▶ **Document passage**:
‘Catastrophic birth outcomes’ in Gaza threaten a whole generation, warns UN agency

In the first half of 2025, only 17,000 births were recorded, according to Gazan health authorities, representing a 41 per cent decline in Gaza’s birth rate over the past three years, the agency said.  

Additionally, 220 mothers died – more than 20 times the total number of maternal deaths in 2022 – while at least 20 newborns died within 24 hours of birth.

“Every mother and child deserves the right to a safe birth and a healthy start to life. What we are witnessing is a systematic denial of these fundamental rights, pushing an entire generation to the brink,” said Laila Baker, regional director for the Arab States at UNFPA.

These conditions come amidst an ongoing Israeli bombardment of Gaza which has displaced the entire Palestinian population at least once and reportedly killed over 60,000.  

Something treatable becomes a death sentence 

UNFPA said that the systematic targeting of a health care system already on the brink of collapse is creating an untenable situation for mothers and newborns.  

The majority of hospitals and health facilities have been damaged or destroyed with medicine stocks running severely low and medical equipment severely damaged.

▶ **Input data**:

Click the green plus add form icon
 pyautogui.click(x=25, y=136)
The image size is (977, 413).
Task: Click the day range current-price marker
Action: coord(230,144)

▶ **Task brief**: Could you copy the Gaza births article above word for word, from "Something treatable becomes" up to and including "mothers and newborns."?

▶ **Solved problem**:
Something treatable becomes a death sentence 

UNFPA said that the systematic targeting of a health care system already on the brink of collapse is creating an untenable situation for mothers and newborns.